-- Material shown follows --

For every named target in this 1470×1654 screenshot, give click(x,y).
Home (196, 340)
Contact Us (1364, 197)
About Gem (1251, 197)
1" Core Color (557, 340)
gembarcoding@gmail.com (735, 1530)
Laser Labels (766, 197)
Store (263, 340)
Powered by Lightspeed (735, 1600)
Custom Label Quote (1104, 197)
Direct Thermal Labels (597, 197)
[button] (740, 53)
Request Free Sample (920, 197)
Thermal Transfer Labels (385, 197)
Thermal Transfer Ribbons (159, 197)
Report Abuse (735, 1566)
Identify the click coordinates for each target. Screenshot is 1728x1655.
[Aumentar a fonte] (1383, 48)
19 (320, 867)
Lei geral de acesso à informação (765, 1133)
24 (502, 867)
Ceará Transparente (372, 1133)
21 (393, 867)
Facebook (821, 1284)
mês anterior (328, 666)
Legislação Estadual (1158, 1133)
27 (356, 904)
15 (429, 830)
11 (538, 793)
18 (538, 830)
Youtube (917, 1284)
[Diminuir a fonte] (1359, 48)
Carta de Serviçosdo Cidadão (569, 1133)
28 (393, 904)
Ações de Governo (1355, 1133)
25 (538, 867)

-- Material shown concluded --

Transcribe only the trailing portion of the entries above: the line that contains "18 (538, 830)" and each line after it.

> _Response_
18 (538, 830)
Youtube (917, 1284)
[Diminuir a fonte] (1359, 48)
Carta de Serviçosdo Cidadão (569, 1133)
28 (393, 904)
Ações de Governo (1355, 1133)
25 (538, 867)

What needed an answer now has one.